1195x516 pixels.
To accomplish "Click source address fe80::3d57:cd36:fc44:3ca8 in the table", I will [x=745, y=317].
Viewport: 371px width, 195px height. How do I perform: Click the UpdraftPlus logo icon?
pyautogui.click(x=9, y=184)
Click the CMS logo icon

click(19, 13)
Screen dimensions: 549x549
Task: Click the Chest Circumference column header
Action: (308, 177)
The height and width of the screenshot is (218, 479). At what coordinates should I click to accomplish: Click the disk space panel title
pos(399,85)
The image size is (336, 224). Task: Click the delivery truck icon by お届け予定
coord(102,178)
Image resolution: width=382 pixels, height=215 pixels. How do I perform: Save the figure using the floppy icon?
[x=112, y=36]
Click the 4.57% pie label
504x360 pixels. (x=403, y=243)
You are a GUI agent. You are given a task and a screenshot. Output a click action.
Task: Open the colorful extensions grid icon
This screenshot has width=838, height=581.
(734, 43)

┄┄┄┄┄┄┄┄┄┄┄┄┄┄┄┄┄┄┄┄

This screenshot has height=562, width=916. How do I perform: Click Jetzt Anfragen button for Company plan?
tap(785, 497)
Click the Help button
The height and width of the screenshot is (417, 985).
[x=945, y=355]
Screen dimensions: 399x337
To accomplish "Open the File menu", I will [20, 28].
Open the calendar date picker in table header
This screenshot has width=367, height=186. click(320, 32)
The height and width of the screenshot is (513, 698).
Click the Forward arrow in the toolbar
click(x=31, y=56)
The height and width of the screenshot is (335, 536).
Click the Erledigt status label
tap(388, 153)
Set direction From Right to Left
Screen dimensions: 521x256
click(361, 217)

┄┄┄┄┄┄┄┄┄┄┄┄┄┄┄┄┄┄┄┄

Work to complete - Which lines above contain the word "will"? Copy each one.

Solution below -
To accomplish "Click source address fe80::3d57:cd36:fc44:3ca8 in the table", I will [x=745, y=317].
To accomplish "Open the File menu", I will [20, 28].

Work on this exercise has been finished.